I call it the “I’ll be happy when…” syndrome. It starts subtly but it spreads quickly. It goes something like this:  I’ll be happy when I finish this project, or, I’ll be happy when I can afford to buy _____, or, I’ll be happy when I can lose ten pounds, or, I’ll be happy when (fill in your blank)… and before you know it you are afflicted with this terrible sickness.

It’s a sickness that is so easy to catch if we aren’t careful. We’ve all had it at one point or another (heaven knows I have) and most of us still find ourselves coming down with it every so often, some even daily, if we don’t find ways to prevent it from creeping into our lives and infecting us.

It usually stems from some dissatisfaction with the way things are today…we notice some “thing” that we wish was different or that we wish we had…never mind the fact that the thing we want may be just around the corner waiting for us because that isn’t good enough, we want it right now!  And so we start thinking about it all the time, hyper-focusing on how we can get it tomorrow until we are so caught up in those thoughts that we literally don’t see what is happening around us right now today.

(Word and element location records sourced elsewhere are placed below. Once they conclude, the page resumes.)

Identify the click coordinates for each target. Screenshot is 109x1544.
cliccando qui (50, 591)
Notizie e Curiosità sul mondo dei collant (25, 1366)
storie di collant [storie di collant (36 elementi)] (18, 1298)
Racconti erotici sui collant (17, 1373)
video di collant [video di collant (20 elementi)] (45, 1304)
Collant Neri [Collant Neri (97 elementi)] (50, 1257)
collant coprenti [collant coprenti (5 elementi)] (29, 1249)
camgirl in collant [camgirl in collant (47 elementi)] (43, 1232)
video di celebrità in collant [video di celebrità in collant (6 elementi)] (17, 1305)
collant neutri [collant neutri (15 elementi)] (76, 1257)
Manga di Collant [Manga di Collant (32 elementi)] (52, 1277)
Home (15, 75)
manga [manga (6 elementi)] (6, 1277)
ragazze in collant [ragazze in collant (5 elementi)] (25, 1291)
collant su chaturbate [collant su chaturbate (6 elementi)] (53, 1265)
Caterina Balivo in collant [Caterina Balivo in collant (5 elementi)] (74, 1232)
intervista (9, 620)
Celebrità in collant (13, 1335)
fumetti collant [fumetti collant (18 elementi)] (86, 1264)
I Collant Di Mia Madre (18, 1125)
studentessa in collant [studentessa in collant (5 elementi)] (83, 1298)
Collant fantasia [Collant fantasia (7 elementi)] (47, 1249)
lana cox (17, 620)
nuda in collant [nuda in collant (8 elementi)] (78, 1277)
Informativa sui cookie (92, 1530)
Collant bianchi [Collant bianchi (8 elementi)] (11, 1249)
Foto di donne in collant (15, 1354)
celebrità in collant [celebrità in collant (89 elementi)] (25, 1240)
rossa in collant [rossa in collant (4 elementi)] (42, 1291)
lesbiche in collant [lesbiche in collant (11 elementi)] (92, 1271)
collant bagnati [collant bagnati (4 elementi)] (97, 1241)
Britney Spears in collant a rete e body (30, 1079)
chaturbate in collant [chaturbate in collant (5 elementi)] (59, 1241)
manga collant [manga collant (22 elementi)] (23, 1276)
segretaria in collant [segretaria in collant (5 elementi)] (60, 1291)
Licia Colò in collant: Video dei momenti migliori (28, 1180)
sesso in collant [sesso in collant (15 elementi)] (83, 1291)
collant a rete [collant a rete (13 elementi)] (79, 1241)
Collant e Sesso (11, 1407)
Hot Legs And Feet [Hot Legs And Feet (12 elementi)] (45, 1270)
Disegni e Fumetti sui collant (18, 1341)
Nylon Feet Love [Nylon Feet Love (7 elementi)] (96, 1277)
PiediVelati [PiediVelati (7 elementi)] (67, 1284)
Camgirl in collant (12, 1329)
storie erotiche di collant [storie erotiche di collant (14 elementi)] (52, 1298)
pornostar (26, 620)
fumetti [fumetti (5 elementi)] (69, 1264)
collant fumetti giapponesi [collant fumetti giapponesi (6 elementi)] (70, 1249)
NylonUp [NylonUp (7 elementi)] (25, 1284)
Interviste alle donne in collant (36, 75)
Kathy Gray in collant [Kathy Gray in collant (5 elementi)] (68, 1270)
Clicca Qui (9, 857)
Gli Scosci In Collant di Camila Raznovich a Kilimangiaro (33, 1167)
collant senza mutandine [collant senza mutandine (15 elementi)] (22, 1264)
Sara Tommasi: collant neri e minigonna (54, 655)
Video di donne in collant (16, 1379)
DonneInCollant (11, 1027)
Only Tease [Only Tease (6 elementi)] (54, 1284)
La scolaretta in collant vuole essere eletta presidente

Life is precious and our time in this life is limited. When a day passes by we can’t get it back ever again, it is gone forever, so if we miss what happened in that day…if we miss the beauty it held or the relationships we might have enjoyed, we can never get those moments back again…not ever…

We need to take notice of each minute within today’s 24 hours. We need to appreciate the happy and the sad and the exciting and the dull…we need to relish what is happening around us right here and right now each moment of the day.

Today is exactly the day we are supposed to be living in. It is exactly the experiences we are supposed to be going through in order to take us somewhere amazing in our future. And no amount of wishing for the future is going to bring it to us any sooner. The future will come in the timeframe that it should. And more often than naught the future comes much faster than we end up liking…and we are left looking back at how quickly time passed, wishing we could somehow get it back to go through again with a much greater appreciation for it while it was there…

Each today we are given is precious and each moment of that day matters. So it is our job to find ways to ensure that we appreciate each moment of each day. For as Ralph Waldo Emerson explains about “todays”:

“They are of the least pretension and of the greatest capacity of anything that exists. They come and go like muffled and veiled figures, sent from a distant friendly party; but they say nothing, and if we do not use the gifts they bring, they carry them as silently away.”

I am going to try much harder to use the gifts that each day brings…to live in the moment more…to focus on ‘what is’ instead of ‘what isn’t’…to appreciate the unique experiences that each day provides….and to focus more on the people I love.

Have a beautiful day everyone! And BE HAPPY! …NOW!!!!